- Conference: Independent
- Record: 11–15
- Head coach: Dom Perno (1st season);
- Assistant coaches: Jim O’Brien; Arthur A. Perry;
- Home arena: Hugh S. Greer Field House Hartford Civic Center

= 1977–78 Connecticut Huskies men's basketball team =

American college basketball season

The 1977–78 Connecticut Huskies men's basketball team represented the University of Connecticut in the 1977–78 collegiate men's basketball season. The Huskies completed the season with an 11–15 overall record. The Huskies were an NCAA Division I Independent school for men's basketball this year. The Huskies played their home games at Hugh S. Greer Field House in Storrs, Connecticut and the Hartford Civic Center in Hartford, Connecticut, and were led by first-year head coach Dom Perno.
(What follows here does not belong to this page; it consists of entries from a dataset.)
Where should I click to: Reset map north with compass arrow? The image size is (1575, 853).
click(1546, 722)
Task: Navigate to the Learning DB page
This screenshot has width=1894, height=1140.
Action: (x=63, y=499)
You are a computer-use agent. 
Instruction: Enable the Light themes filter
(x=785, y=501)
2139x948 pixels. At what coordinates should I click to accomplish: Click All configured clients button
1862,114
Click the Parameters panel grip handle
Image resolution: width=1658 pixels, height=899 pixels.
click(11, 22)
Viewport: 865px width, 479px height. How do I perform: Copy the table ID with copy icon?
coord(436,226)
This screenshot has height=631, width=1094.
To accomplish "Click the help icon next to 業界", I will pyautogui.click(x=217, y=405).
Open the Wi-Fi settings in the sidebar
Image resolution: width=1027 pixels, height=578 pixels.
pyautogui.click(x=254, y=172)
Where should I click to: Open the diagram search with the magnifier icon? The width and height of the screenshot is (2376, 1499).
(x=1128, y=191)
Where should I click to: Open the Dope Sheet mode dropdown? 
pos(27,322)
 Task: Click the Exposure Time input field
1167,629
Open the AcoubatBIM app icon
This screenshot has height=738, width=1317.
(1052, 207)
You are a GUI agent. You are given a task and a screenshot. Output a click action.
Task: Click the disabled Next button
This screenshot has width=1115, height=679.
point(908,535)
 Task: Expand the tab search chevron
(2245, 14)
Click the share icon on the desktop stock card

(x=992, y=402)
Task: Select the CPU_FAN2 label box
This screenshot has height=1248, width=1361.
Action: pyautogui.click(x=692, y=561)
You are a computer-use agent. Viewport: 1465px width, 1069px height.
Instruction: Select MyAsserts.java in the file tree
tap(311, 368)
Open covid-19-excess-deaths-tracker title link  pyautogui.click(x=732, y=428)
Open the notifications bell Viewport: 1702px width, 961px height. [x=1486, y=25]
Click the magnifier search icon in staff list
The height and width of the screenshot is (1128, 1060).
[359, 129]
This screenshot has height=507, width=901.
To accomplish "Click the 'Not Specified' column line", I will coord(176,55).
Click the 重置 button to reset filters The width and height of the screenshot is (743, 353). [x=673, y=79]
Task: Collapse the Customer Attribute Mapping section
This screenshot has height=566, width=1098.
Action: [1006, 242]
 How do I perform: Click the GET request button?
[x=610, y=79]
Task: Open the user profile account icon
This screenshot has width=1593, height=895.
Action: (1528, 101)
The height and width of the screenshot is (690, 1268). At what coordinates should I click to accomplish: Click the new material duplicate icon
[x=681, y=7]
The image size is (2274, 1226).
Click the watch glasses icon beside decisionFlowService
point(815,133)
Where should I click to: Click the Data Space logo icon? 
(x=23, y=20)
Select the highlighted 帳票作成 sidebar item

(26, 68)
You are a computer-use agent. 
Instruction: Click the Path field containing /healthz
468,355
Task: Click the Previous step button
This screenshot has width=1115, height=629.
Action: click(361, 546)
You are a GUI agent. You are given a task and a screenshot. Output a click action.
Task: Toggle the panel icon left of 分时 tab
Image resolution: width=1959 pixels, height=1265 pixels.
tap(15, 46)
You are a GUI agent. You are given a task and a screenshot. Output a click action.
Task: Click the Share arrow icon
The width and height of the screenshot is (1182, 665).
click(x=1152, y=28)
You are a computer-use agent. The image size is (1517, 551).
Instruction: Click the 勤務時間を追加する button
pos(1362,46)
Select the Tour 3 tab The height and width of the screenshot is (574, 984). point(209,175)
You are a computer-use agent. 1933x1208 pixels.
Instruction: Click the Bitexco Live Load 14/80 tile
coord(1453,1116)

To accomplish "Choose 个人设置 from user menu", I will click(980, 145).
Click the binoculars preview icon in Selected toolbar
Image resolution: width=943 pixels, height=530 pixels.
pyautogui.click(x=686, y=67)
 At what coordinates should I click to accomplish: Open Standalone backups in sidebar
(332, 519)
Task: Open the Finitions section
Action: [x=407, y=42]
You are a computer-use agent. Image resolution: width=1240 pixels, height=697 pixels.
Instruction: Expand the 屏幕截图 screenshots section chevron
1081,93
In the early morning hours of January 18, 1978 the Hartford Civic Center roof collapsed under the weight of snow just hours after the UConn game vs UMass. This forced UConn to play the remainder of their season solely in Storrs.

==Schedule ==

| Date time, TV | Rank^{#} | Opponent^{#} | Result | Record | Site (attendance) city, state |
Regular season
| 11/26/1977* |  | Fordham | W 73–62 | 1–0 | Hartford Civic Center Hartford, CT |
| 11/30/1977* |  | at Syracuse Rivalry | L 61–101 | 1–1 | Manley Field House Syracuse, NY |
| 12/3/1977* |  | Yale | W 73–57 | 2–1 | Hugh S. Greer Field House Storrs, CT |
| 12/6/1977* |  | New Hampshire | W 82–68 | 3–1 | Hugh S. Greer Field House Storrs, CT |
| 12/10/1977* |  | at Boston University | L 61–66 | 3–2 | Case Gym Boston, MA |
| 12/14/1977* |  | at Massachusetts | L 64–74 | 3–3 | Curry Hicks Cage Amherst, MA |
| 12/28/1977* |  | Niagara UConn Classic | L 72–96 | 3–4 | Hartford Civic Center Hartford, CT |
| 12/29/1977* |  | Manhattan UConn Classic | W 75–68 | 4–4 | Hartford Civic Center Hartford, CT |
| 1/3/1978* |  | Colgate | W 76–57 | 5–4 | Hugh S. Greer Field House Storrs, CT |
| 1/6/1978* |  | St. Francis (NY) | L 81–84 | 5–5 | Hugh S. Greer Field House Storrs, CT |
| 1/7/1978* |  | at New Hampshire | W 60–50 | 6–5 | Lundholm Gym Durham, NH |
| 1/10/1978* |  | at Rhode Island | L 68–78 | 6–6 | Keaney Gymnasium Kingston, RI |
| 1/14/1978* |  | at Harvard | W 73–72 | 7–6 | Malkin Athletic Center Cambridge, MA |
| 1/17/1978* |  | Massachusetts | W 56–49 | 8–6 | Hartford Civic Center Hartford, CT |
| 1/21/1978* |  | Providence | L 47–57 | 8–7 | New Haven Coliseum New Haven, CT |
| 1/25/1978* |  | Boston University | W 80–63 | 9–7 | Hugh S. Greer Field House Storrs, CT |
| 1/27/1978* |  | vs. Holy Cross Colonial Classic | L 63–78 | 9–8 | Boston Garden Boston, MA |
| 1/28/1978* |  | vs. Boston College Colonial Classic | L 72–102 | 9–9 | Boston Garden Boston, MA |
| 2/4/1978* |  | at Rutgers | L 70–78 | 9–10 | Louis Brown Athletic Center Piscataway, NJ |
| 2/9/1978* |  | at St. Peter's | L 71–95 | 9–11 | Yanitelli Center Jersey City, NJ |
| 2/11/1978* |  | Rhode Island | L 61–70 | 9–12 | Hugh S. Greer Field House Storrs, CT |
| 2/15/1978* |  | at Maine | L 73–79 | 9–13 | Memorial Gymnasium Orono, ME |
| 2/18/1978* |  | Vermont | W 59–48 | 10–13 | Hugh S. Greer Field House Storrs, CT |
| 2/22/1978* |  | Boston College | L 74–76 | 10–14 | Hugh S. Greer Field House Storrs, CT |
| 2/25/1978* |  | Manhattan | W 57–54 | 11–14 | Hugh S. Greer Field House Storrs, CT |
| 2/28/1978* |  | at Fairfield | L 57–63 | 11–15 | Alumni Hall Fairfield, CT |
*Non-conference game. ^{#}Rankings from AP Poll. (#) Tournament seedings in parentheses. All times are in Eastern Time.